Injection molding basic principles are fairly simple, but the actual process can be quite complex when it comes to maintaining part consistency.  The process involves the injection of melted plastic into a mold, which is made of steel. The mold itself has cavities that will form the parts; once injected, the molten plastic fills the cavities and the rest of the mold. Once cooled, the parts are ejected by pins.

Thanks to its excellent versatility, injection molding can be used to create everything from large automotive parts to small, intricate parts used in surgical equipment. Injection molding also allows for a high level of customization, as various plastic resins and additives can be used, allowing designers and engineers to create unique parts to meet highly complex or unusual application needs. And there are some enhancements and techniques available — such as an array of resin and finish options — for manufacturers looking to create even more specialized parts.

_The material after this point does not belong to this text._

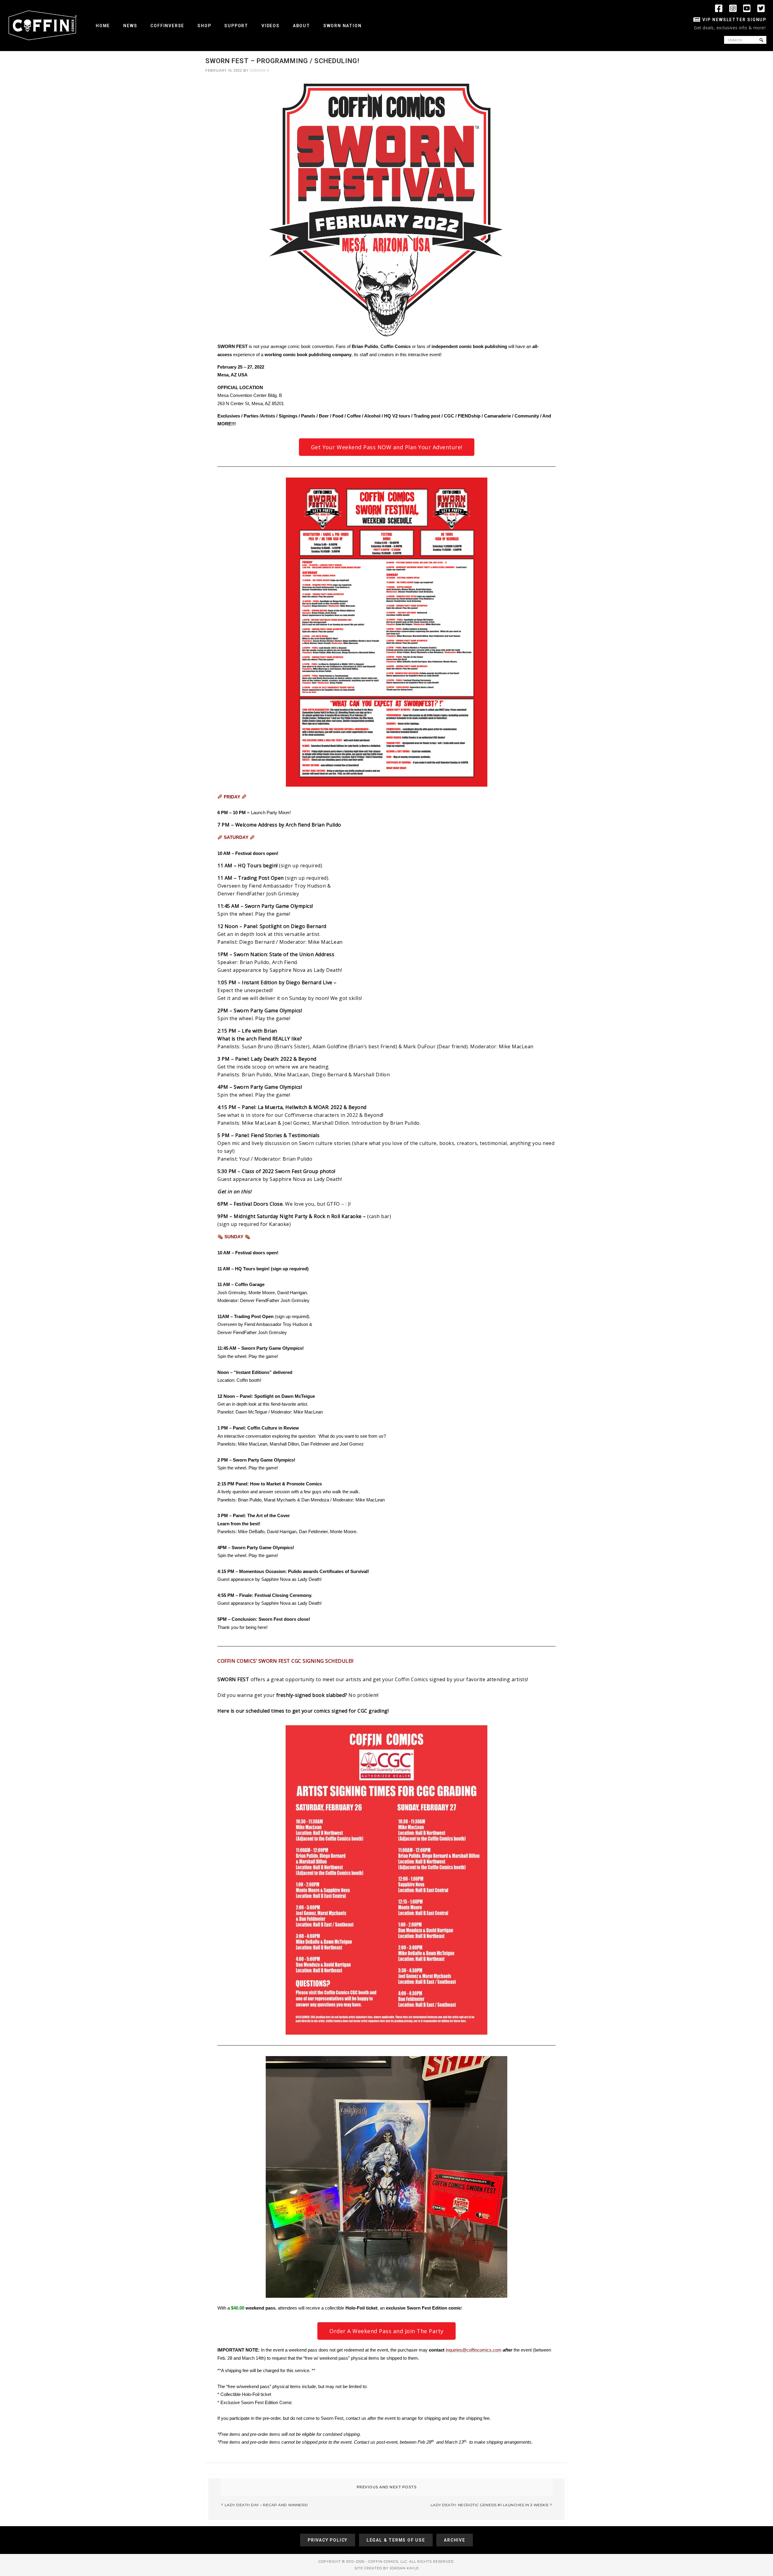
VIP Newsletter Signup (734, 19)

Though it can be expensive to initially make the molds themselves, once built, the production costs become quite low. In fact, injection molding is best-suited for the creation of very high volumes of precise parts; once production begins the cost per part drops significantly, making the process very economical for high-volume runs.

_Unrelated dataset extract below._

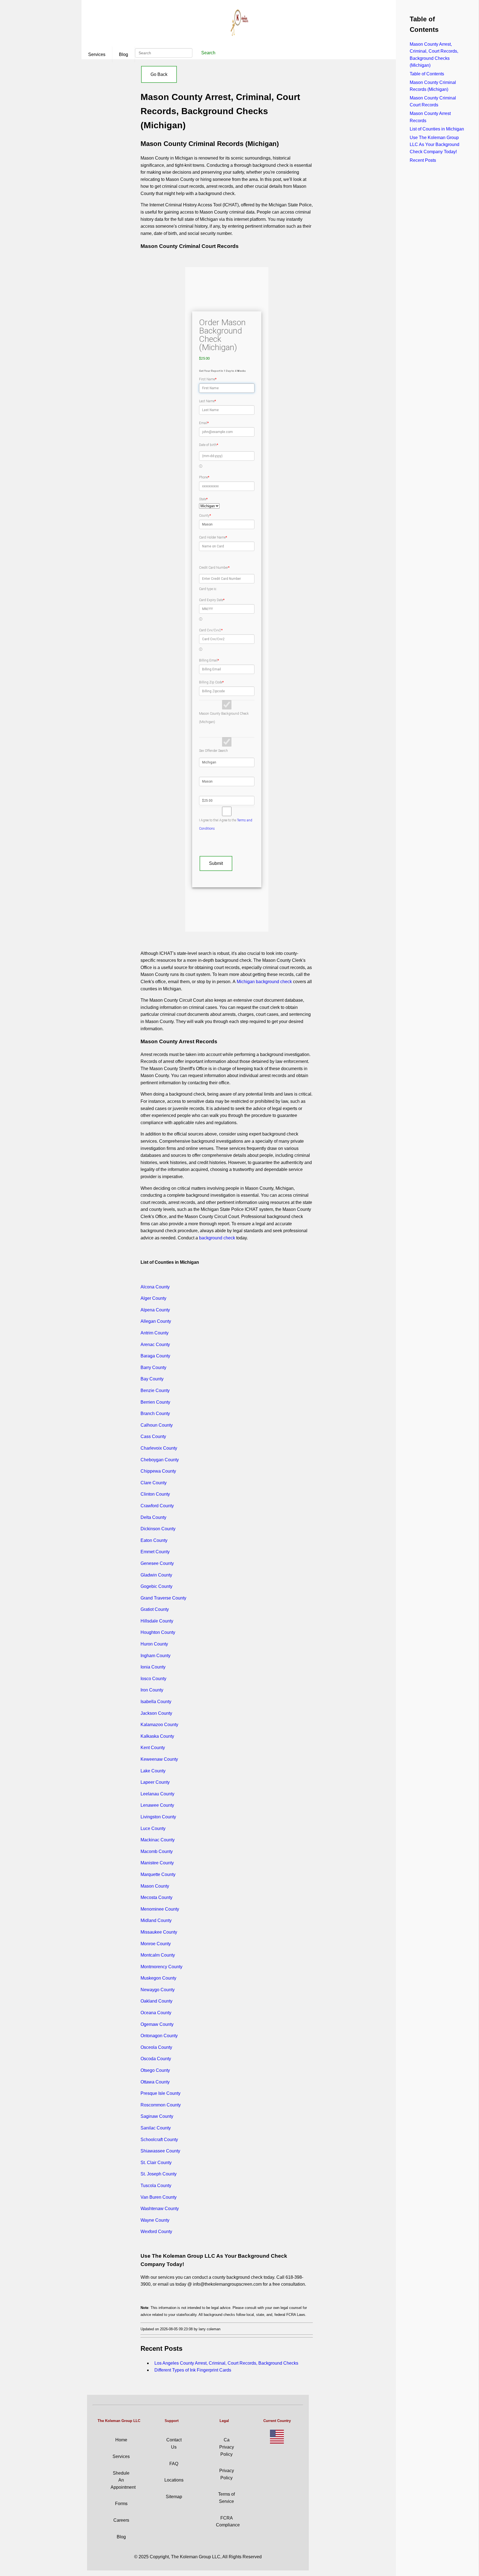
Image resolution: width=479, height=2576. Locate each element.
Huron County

Plastic injection molding is a highly reliable solution for producing large numbers of precise, consistent components. It’s also more efficient and cost-effective than other molding styles, in that it produces much less waste. As a result, injection molding is most often used for the manufacture of high-quality parts in high volumes.

Of the various molding processes available, injection molding is considered to be the most versatile, as it can be used to create a variety of parts, ranging in both size and shape. Presses also come in different sizes, based on the pressure they exert and their tonnage.